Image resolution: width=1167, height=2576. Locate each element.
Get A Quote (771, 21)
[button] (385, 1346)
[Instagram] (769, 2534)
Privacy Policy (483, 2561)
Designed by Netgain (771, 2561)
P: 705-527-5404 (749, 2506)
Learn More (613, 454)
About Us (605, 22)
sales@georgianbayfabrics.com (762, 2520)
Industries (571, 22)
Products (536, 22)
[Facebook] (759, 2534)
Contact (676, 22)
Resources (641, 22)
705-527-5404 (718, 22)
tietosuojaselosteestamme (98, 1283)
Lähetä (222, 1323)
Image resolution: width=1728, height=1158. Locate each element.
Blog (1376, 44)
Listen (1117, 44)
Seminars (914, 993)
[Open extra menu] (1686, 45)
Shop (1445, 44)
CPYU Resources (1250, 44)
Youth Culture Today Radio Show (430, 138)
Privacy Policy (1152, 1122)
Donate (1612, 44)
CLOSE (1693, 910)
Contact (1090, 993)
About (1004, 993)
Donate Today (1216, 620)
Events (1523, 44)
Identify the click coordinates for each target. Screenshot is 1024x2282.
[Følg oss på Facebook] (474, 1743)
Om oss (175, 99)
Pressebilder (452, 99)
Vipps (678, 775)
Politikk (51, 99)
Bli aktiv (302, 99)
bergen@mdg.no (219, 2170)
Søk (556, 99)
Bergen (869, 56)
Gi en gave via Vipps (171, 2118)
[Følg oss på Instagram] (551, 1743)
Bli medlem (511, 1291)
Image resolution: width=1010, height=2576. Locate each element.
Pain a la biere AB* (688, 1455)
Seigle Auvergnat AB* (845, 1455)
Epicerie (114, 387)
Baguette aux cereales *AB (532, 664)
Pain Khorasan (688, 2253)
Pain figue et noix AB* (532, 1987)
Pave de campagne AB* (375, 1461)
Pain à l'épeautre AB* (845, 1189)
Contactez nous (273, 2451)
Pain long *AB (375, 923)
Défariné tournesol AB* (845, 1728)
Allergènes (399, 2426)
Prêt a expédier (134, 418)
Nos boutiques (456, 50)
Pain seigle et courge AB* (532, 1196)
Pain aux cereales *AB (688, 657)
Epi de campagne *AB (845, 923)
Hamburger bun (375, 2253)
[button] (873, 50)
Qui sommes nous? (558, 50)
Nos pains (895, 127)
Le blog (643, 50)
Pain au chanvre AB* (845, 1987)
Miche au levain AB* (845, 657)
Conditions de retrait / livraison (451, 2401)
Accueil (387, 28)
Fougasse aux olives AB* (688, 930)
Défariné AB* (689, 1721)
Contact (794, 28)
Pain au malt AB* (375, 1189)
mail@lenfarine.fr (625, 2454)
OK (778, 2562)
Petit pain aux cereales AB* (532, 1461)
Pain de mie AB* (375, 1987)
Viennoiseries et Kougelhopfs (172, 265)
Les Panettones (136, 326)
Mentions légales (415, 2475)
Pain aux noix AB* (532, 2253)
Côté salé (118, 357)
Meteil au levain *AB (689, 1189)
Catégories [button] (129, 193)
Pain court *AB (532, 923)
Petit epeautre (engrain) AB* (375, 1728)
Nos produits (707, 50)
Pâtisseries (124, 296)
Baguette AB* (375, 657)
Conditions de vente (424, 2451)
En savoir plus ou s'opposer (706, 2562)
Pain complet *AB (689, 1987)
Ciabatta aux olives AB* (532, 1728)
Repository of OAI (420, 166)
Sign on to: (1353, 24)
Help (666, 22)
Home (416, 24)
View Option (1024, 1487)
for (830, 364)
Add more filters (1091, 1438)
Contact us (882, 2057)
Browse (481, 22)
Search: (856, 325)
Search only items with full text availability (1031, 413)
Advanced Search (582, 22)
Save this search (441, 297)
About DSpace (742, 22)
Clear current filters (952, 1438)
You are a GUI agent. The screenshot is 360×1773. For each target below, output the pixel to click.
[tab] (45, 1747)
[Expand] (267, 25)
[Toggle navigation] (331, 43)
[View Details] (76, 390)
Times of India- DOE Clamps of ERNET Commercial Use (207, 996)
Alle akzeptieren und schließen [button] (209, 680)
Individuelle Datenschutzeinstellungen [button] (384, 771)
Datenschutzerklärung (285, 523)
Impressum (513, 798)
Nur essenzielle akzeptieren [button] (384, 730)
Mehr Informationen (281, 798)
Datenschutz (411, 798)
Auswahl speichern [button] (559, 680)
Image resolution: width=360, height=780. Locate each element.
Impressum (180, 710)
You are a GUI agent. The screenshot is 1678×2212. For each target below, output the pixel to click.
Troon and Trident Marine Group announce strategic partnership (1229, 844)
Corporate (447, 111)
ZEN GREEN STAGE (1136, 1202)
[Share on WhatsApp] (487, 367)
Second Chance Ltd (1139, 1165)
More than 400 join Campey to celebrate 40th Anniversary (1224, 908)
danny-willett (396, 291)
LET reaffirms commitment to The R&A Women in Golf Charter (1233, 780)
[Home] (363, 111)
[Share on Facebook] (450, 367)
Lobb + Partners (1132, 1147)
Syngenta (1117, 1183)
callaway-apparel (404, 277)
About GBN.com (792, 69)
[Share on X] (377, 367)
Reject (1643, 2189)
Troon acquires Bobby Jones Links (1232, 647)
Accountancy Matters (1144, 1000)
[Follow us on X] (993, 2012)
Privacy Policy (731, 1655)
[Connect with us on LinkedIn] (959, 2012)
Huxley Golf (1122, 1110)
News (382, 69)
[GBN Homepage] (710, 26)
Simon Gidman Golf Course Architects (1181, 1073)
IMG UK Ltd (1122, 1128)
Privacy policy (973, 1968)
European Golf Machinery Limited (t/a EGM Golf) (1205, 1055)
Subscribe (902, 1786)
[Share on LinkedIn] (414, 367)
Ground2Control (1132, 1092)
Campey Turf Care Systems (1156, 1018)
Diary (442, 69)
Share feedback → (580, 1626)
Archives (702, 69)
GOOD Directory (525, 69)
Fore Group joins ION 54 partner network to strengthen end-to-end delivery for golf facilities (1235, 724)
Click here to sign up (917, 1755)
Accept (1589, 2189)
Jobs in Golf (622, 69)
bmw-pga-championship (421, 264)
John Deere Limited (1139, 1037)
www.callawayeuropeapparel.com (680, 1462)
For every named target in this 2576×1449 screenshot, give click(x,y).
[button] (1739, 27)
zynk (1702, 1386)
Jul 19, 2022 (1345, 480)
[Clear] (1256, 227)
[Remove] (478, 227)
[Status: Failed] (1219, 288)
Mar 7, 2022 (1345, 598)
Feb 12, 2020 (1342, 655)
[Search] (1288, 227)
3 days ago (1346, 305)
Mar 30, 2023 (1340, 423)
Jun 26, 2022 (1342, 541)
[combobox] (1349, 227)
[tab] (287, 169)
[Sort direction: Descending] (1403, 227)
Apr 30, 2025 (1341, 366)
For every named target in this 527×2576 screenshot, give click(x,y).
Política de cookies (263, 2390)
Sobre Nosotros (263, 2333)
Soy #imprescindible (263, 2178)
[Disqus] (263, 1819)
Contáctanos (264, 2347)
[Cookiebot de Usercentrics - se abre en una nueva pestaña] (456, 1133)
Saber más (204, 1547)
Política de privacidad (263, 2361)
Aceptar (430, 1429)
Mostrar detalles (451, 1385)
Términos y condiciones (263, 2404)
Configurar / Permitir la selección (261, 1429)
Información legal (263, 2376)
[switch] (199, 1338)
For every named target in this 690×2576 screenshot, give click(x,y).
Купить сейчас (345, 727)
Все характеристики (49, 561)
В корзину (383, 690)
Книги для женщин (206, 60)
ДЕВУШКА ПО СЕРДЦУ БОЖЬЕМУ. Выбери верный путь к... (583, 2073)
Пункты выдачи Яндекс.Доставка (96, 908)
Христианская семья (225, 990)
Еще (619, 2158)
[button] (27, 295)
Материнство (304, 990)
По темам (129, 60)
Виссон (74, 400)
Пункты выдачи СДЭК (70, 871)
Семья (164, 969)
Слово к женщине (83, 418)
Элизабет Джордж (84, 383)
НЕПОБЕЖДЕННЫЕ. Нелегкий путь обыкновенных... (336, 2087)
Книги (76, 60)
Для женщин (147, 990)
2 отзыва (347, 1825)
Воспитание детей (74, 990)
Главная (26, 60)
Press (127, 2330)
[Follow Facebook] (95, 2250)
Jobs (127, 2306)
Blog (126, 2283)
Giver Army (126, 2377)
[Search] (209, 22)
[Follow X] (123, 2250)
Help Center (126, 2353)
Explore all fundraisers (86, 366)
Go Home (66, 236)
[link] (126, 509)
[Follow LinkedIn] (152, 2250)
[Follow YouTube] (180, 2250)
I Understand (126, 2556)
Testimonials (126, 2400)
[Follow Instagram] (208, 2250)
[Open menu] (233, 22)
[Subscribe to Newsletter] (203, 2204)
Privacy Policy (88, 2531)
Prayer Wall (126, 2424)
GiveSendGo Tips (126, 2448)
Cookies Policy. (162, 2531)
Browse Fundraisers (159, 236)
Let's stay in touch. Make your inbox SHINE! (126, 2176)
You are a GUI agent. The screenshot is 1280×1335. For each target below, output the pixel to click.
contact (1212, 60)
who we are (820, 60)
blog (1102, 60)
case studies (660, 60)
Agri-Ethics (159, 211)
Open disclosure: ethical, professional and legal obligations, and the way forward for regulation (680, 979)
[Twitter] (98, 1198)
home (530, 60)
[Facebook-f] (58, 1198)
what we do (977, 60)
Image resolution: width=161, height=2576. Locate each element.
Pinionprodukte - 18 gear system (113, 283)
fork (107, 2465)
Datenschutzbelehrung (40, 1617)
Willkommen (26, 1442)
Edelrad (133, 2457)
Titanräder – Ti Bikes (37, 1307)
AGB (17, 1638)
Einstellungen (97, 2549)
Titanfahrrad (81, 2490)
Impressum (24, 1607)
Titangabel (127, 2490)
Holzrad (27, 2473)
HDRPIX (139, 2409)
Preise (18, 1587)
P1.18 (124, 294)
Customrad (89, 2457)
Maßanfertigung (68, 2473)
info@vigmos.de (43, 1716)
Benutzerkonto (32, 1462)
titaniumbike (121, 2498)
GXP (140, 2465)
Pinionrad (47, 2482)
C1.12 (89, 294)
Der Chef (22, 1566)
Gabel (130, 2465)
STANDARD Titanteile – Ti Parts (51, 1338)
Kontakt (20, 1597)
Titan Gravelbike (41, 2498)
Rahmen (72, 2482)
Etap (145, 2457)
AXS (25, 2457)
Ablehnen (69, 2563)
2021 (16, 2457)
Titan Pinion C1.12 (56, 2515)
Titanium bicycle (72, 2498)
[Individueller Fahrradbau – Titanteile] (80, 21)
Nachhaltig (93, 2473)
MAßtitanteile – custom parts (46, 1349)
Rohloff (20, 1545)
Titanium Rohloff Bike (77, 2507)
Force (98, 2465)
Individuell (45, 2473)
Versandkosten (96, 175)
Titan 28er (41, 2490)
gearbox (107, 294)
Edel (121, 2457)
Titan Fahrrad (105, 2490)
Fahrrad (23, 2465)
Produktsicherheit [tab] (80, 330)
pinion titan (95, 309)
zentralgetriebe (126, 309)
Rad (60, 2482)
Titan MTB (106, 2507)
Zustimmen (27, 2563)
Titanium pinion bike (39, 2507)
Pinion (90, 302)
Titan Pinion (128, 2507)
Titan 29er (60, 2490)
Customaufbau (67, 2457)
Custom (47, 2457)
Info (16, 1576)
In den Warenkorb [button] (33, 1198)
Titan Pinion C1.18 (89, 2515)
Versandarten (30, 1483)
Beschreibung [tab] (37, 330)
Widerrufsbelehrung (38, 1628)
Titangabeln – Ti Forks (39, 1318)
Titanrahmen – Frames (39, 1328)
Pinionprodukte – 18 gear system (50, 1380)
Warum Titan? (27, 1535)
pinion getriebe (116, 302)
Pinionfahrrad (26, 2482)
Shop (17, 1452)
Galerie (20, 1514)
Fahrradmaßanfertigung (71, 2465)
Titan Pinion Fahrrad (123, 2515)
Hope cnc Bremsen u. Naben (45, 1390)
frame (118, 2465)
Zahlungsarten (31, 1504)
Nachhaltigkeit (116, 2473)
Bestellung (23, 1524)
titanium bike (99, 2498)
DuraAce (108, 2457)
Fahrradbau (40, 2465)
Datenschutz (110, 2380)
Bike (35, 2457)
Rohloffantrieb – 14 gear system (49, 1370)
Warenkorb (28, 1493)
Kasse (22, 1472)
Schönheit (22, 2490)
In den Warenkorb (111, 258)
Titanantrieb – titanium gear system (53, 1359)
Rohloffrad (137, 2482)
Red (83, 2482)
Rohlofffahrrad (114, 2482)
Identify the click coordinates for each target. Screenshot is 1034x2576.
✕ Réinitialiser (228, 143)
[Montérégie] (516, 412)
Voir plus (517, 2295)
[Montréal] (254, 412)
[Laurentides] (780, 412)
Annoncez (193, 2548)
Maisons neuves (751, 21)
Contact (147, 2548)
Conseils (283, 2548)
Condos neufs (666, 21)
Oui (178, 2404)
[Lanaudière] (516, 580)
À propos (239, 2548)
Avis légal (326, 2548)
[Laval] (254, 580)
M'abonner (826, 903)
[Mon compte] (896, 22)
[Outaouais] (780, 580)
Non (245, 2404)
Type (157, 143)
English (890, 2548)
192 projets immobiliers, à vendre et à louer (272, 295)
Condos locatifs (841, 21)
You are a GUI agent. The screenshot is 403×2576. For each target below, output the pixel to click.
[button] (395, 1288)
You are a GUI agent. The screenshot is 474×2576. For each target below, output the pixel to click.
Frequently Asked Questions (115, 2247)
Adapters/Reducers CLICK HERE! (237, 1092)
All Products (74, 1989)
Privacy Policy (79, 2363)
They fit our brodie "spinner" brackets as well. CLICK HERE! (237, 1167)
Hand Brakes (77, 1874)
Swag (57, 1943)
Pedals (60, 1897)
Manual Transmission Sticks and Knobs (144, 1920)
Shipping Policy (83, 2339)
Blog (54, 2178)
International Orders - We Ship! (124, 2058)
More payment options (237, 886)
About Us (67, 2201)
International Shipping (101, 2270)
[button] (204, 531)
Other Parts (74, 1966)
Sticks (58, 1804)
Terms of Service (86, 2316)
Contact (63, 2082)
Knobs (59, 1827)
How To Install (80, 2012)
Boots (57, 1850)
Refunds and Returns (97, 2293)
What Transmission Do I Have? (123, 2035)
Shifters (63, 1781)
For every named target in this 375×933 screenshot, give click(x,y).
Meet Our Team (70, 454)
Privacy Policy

+-------+

For the word "button", show every line of the entries that holds it.

[button] (385, 1346)
[button] (873, 50)
Catégories [button] (129, 193)
Alle akzeptieren und schließen [button] (209, 680)
Individuelle Datenschutzeinstellungen [button] (384, 771)
Nur essenzielle akzeptieren [button] (384, 730)
Auswahl speichern [button] (559, 680)
[button] (1739, 27)
[button] (27, 295)
In den Warenkorb [button] (33, 1198)
[button] (395, 1288)
[button] (204, 531)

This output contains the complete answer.